システムは、標準プールとデータ削減プールでシン・プロビジョニング・ボリュームをサポートします。 標準プールでは、シン・プロビジョニング・ボリュームは、容量節約の基準に基づいて、特定のボリューム・タイプとして作成されます。 これらのプロパティーは、ボリューム・レベルで管理されます。 データ削減プールを使用すると、シン・プロビジョニングのすべての利点を、プールに割り当てられたすべてのボリュームで使用できます。 標準プロビジョニング・ボリュームだけは、これらの利点を得ることができません。 データ削減プールは、ホストが使用する容量をモニターすることで、シン・プロビジョニング・ボリュームの容量効率を向上させます。 容量が不要になったことをホストが示すと、容量が解放され、データ削減プールによってレクラメーション処理されて、自動的に再配分することができます。 標準プールには、容量のレクラメーション処理の機能はありません。 データ削減プール内のボリュームに圧縮および重複排除を指定することで、さらに容量を節約できます。

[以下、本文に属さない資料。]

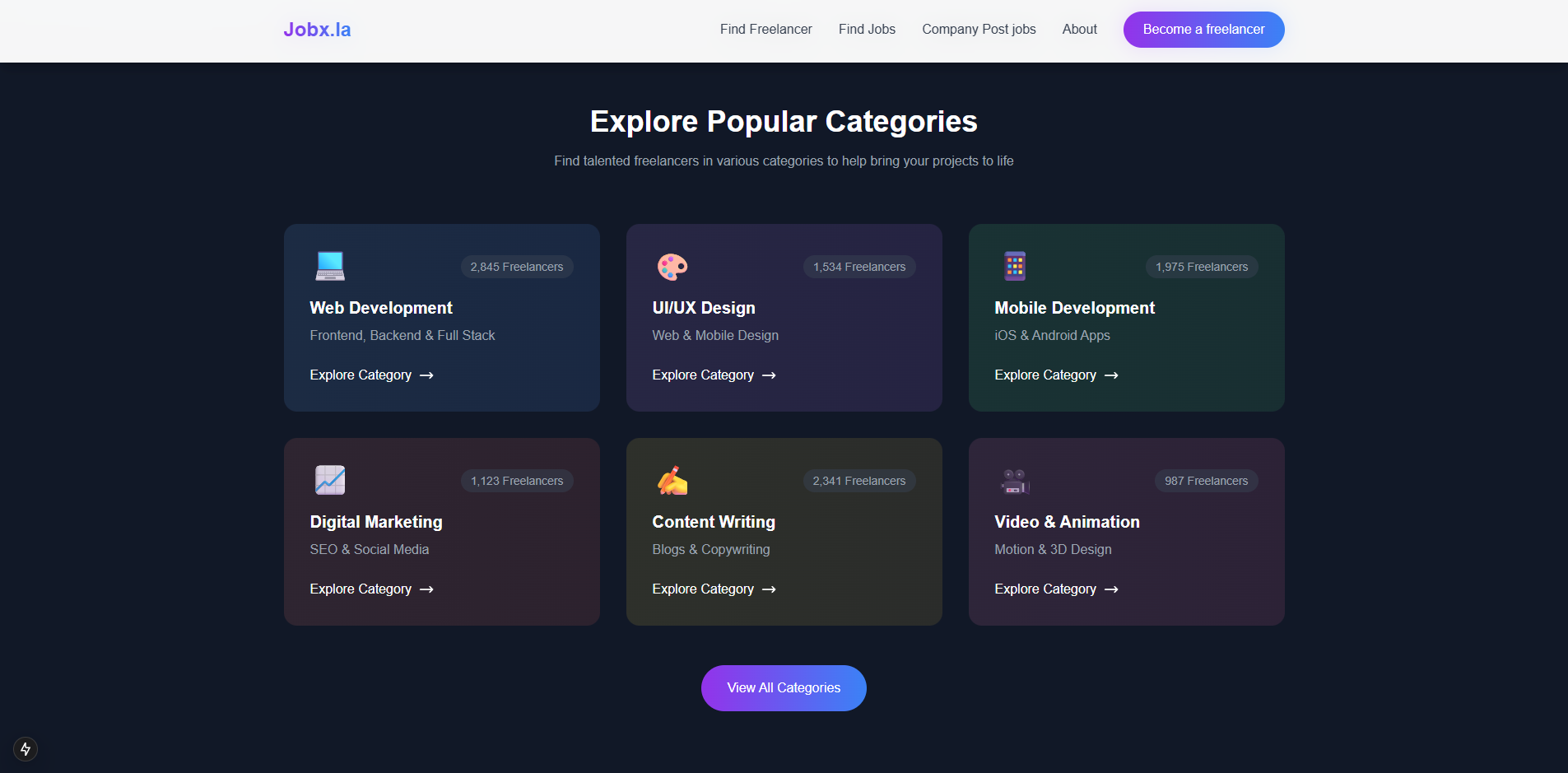This screenshot has width=1568, height=773.
Task: Click the Become a freelancer button
Action: pyautogui.click(x=1203, y=29)
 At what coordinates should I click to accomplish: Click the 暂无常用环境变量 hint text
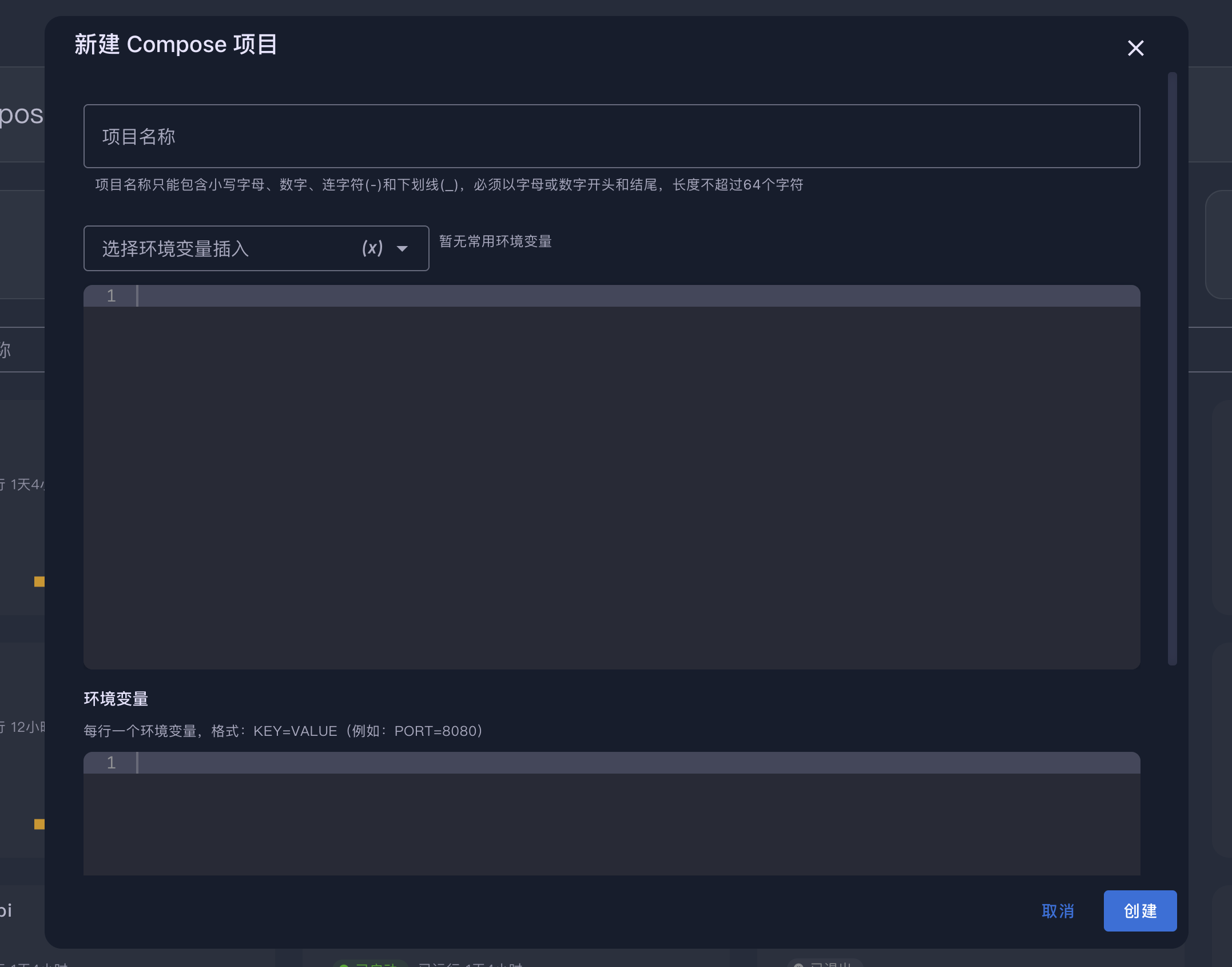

シン・プロビジョニング・ボリュームは、サーバー管理の単純化にも役立ちます。 多少の容量を持ったボリュームをアプリケーションに割り当てて、アプリケーションのニーズの変化に応じてその容量を増やすのではなく、大きな仮想容量を持つボリュームをアプリケーション用に構成できます。 そうすると、アプリケーションまたはサーバーを中断せずに、アプリケーションのニーズの変化に応じて実容量を拡張または縮小することができます。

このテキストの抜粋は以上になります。